Shame is a vitally important power, for the indulgence of the lower tends to undo our ability to enjoy the higher. Addiction to Internet pornography makes sexual love with a real woman difficult. The prostitute, who must indulge limited relationships of utility against the urging of her shame, is not marked by a rich, deeply pleasurable erotic life, but by a growing boredom and even a disgust over sex and its contents. Shame, by urging us away from loveless acts, saves us from being “stuck” in the lower — which tends away from the near-mystical possibilities of sexual love and feeling.

But let’s stop flirting with Scheler and get to the necessary work of bisecting the adorable puppy of current sexual ethics with a meat-cleaver. Religion is not the cause of the feeling of shame over the use of pornography. One need only reflect on the first, childish experience of pornography or masturbation to see the rather obvious fact that shame exists prior to education, prior to an articulation of a particular religious doctrine concerning pornography or masturbation, prior even, to any understanding of sex — we were naturally ashamed “quite independent of an experienced reproach” in regard to libidinous indulgences. No, religion does not cause shame. It provides a framework for its growth. Our current culture, on the other hand, is about the business of repressing shame. The ideologues of modern sexuality work hard to rid us of our silly shame, thereby working against our natural drive towards the higher and the better. Religion provides a haven from modern ideology, allowing shame to be realized as a positive power within the human person.

It might seem odd that the Catholics who report being ashamed of watching pornography are the same Catholics who report “ecstasies” within married, sexual love, but this is only the case if we assume that there is no hierarchy of sexual experience. If all genital pleasures are equal, then any shame over a particular genital pleasure is a designation of an unhealthy sexuality, and all such headlines rejoicing over the fact are justified in their rejoicing. If it is the case, however, that an act of intercourse within the assurance of love, involving our emotional, spiritual and physical being, is something higher than, say, masturbation, then shame over the latter may just as well indicate the flourishing of a sexual person towards the highest possible good, the highest possible enjoyment of their sexual nature, working past the immature and incomplete indulgence of minor-league pleasure by way of a “turning inwards” that recognizes our propensity for vastly more. As Scheler puts it: “Shame is, as it were, a chrysalis; sexual love grows within it until it breaks through.”

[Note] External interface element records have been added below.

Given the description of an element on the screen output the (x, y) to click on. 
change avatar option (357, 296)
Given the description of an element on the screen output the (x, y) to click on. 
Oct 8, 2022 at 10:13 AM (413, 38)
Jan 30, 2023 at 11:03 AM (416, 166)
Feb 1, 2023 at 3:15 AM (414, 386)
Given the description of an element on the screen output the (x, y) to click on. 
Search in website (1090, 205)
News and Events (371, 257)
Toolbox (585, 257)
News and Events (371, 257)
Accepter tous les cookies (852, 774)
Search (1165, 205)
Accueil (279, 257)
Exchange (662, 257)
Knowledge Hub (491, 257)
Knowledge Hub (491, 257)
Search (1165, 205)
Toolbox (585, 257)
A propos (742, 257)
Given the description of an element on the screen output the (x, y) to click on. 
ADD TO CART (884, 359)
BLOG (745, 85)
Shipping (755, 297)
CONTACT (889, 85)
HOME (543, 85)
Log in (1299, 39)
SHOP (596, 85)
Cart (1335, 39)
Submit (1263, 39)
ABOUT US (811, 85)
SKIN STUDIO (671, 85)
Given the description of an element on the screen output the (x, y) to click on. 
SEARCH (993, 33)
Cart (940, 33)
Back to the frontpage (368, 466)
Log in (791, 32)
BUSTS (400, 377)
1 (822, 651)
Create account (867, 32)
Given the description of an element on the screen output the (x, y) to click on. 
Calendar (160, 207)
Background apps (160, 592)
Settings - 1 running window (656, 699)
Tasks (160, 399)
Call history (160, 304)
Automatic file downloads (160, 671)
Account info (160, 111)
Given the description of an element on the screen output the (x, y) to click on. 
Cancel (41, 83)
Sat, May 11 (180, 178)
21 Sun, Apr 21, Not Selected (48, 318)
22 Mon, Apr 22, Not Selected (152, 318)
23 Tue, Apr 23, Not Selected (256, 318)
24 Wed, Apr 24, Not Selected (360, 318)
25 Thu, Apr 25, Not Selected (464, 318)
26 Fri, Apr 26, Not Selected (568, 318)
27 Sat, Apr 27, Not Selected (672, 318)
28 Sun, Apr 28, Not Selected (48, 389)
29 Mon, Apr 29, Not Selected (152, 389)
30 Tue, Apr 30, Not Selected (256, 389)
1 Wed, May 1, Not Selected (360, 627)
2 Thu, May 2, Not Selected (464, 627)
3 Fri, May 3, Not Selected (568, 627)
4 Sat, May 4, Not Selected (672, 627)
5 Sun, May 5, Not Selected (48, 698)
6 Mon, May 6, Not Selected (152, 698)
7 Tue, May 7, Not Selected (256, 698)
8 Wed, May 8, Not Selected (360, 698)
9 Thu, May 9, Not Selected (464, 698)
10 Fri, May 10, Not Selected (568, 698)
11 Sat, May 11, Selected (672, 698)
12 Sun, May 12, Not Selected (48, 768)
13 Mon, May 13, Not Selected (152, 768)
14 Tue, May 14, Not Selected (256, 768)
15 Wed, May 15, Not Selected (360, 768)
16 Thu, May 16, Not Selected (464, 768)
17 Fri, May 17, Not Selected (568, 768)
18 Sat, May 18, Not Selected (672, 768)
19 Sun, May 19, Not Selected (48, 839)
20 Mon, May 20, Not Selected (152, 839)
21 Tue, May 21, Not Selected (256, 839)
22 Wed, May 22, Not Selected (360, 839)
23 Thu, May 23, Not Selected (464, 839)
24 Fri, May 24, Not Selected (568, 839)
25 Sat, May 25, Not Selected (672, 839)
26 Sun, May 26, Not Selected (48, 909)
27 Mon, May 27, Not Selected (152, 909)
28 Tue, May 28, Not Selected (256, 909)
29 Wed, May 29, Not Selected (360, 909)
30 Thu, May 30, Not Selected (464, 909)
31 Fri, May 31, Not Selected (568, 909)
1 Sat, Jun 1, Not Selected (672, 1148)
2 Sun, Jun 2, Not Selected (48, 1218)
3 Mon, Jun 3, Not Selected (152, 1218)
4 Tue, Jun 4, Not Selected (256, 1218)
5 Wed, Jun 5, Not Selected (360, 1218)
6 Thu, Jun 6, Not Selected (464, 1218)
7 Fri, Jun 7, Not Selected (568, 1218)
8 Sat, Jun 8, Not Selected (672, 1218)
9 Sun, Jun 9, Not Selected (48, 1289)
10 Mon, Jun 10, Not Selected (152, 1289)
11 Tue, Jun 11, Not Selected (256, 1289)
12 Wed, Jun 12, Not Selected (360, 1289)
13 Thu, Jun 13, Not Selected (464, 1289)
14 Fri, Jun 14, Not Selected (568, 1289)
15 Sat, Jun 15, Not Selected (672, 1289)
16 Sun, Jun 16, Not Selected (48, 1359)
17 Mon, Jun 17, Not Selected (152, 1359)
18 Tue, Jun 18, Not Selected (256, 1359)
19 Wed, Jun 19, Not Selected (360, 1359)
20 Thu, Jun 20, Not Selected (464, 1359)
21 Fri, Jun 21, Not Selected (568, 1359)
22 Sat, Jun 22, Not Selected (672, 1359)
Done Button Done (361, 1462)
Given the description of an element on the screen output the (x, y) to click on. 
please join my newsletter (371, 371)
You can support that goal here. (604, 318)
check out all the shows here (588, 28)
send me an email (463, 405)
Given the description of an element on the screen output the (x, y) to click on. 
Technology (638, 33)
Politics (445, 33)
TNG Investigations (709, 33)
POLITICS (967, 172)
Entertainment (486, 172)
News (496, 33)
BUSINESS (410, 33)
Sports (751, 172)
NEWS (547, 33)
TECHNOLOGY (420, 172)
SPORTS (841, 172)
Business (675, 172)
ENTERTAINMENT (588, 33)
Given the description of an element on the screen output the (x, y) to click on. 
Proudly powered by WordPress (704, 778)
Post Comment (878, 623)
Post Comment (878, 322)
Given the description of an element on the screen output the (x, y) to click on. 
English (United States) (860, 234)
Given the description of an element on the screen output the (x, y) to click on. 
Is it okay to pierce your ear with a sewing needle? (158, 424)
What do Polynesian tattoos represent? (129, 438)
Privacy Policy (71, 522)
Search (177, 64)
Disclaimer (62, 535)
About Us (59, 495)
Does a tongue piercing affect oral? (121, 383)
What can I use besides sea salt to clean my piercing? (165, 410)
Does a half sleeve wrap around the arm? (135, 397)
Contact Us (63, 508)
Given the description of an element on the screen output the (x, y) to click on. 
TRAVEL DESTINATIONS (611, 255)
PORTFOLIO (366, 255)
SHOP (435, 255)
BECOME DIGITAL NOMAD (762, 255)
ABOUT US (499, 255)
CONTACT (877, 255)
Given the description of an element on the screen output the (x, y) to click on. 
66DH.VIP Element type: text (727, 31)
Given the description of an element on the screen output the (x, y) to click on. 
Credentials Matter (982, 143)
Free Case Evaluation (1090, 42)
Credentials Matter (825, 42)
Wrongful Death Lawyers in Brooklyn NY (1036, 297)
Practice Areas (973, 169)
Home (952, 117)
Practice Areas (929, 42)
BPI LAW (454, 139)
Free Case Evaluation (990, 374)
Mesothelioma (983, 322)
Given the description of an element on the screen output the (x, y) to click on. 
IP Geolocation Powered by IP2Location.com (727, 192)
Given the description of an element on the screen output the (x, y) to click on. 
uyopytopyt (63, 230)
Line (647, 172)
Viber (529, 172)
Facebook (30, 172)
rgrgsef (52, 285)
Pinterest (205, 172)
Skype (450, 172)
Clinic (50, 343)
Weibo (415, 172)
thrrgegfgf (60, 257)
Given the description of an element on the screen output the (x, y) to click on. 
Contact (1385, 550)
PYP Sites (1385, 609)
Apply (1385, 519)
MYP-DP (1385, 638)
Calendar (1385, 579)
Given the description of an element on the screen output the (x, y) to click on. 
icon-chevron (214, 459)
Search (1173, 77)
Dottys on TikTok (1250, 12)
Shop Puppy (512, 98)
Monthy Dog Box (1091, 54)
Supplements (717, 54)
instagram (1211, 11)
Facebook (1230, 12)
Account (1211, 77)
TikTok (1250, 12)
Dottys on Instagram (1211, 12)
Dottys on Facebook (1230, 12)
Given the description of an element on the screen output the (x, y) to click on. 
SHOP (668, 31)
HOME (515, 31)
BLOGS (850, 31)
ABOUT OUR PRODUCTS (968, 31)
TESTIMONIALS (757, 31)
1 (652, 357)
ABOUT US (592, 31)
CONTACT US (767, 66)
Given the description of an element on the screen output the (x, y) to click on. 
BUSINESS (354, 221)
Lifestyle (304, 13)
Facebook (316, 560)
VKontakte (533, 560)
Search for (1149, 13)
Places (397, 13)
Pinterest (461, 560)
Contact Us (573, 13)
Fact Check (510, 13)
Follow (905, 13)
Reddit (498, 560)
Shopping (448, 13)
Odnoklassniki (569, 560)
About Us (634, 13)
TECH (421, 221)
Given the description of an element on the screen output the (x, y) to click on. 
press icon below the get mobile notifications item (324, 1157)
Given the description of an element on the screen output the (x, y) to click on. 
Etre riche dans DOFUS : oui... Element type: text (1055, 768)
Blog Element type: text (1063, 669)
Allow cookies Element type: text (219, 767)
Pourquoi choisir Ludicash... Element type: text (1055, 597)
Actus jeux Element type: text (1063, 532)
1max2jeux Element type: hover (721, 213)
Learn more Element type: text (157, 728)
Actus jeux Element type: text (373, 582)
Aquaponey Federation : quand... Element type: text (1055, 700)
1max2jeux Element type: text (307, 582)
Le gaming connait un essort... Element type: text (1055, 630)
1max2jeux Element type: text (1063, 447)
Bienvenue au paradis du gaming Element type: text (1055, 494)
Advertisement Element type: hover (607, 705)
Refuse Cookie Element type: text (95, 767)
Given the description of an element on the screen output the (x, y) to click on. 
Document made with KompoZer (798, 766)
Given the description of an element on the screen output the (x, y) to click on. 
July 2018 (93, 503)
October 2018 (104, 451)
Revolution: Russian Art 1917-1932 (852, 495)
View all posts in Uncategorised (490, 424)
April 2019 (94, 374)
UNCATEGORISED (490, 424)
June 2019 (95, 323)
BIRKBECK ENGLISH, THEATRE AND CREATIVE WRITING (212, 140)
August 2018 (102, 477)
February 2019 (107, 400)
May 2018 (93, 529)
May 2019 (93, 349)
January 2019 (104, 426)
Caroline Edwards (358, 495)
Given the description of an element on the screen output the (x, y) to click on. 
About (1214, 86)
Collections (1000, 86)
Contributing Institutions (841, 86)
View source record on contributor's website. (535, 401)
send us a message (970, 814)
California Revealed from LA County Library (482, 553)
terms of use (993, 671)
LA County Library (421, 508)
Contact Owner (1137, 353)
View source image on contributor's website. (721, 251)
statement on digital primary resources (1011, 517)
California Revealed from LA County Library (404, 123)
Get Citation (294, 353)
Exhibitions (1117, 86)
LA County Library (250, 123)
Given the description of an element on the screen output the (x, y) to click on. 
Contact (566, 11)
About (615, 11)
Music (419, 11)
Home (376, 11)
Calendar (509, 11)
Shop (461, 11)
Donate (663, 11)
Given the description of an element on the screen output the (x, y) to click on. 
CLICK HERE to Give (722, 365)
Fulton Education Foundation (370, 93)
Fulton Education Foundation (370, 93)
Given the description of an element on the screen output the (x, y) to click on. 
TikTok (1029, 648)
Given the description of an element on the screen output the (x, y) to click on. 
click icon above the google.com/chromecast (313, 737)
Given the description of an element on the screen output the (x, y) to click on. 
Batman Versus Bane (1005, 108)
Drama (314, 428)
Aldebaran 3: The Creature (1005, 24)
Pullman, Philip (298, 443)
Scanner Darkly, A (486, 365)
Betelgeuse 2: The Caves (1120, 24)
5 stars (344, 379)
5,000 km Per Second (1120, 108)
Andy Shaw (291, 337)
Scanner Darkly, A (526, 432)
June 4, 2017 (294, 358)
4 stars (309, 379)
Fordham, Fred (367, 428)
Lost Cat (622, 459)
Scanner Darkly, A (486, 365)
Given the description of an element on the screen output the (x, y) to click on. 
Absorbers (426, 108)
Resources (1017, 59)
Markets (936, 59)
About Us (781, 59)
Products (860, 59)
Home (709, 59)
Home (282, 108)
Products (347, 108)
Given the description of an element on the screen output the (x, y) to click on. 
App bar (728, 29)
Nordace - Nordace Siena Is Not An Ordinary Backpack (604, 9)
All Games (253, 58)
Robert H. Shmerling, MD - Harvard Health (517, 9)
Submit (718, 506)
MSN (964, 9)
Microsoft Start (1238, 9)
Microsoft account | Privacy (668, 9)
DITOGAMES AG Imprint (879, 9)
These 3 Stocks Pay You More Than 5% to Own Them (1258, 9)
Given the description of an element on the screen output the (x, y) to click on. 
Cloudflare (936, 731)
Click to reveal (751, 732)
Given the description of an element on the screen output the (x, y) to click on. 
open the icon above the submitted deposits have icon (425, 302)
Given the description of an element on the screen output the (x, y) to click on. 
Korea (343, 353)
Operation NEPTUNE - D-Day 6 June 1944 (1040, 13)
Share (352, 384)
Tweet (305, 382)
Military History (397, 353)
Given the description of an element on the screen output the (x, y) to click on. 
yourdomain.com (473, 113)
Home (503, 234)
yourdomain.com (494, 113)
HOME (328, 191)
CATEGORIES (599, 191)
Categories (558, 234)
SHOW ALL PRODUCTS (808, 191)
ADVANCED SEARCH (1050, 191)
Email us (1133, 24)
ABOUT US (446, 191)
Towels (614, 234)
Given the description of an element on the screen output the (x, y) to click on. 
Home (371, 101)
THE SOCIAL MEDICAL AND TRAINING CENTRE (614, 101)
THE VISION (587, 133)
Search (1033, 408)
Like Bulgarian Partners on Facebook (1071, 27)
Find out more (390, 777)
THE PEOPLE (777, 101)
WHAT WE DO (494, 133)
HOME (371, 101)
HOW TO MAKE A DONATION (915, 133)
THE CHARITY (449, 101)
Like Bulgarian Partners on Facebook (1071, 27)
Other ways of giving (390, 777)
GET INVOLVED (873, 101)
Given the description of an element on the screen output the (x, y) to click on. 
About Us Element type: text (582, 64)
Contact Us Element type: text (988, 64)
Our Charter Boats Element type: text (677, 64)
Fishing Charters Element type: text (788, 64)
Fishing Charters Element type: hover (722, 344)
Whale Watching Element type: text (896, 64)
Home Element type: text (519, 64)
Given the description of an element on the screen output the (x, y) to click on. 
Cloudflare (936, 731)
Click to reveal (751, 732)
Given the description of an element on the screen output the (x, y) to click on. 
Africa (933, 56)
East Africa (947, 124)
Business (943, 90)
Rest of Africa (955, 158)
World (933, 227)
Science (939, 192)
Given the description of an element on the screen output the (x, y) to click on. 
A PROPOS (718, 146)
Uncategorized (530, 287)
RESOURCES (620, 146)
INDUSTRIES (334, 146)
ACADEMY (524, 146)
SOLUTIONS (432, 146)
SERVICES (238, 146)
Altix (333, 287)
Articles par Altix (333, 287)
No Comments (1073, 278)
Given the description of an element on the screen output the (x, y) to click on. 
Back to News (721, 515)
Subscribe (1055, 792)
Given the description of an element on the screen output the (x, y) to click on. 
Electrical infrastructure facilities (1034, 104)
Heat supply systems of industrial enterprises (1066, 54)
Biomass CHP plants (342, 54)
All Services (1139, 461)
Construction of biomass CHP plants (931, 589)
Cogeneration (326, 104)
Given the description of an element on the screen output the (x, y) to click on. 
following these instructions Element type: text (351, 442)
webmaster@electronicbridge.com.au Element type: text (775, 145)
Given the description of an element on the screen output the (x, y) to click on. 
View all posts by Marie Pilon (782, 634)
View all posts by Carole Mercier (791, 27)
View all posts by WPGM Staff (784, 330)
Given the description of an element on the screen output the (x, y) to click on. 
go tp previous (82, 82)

This is the fundamental problem with headlines that proclaim atheists have better sex lives than the religious, studies that use the incident of shame following a sexual act as an objective marker for whether one’s sex life is bad. The article “Atheists have ‘better sex lives than followers of religion who are plagued with guilt,'” for instance, included masturbation, pursuing an affair, oral sex, and watching pornography as objective markers of a sex life, and used increased religious “regret” over these actions to show that an atheistic sex life, free from shame, is better. But who would really argue that a life of mediocre masturbation, shameless though it may be, offers itself as an equal to a life of passionate sex with a spouse, even if the latter may include a feeling of shame regarding, say, having an affair or watching pornography? Amidst this, one begins to sense tinges of resentment — of desperation, even — in the highly-publicized attempts to believe that a sexual life free from shame is both hotter and heavier than the sexual lives of the religious, who cultivate this concept in their mythos, their law, their liturgy and their theology.

No, shame is a wonderful power of the person, and true religion, in preserving shame, makes it possible for us to attain a total enjoyment of sexual life, even in a world waylaid by the easy, the instant, and ultimately dissatisfying. It does this by turning us inwards to regard the whole of our person, quite apart from the reductions by which we so easily view as ourselves as a sexual organ to be gratified. Shame waits for the better, and I kind of like the fact.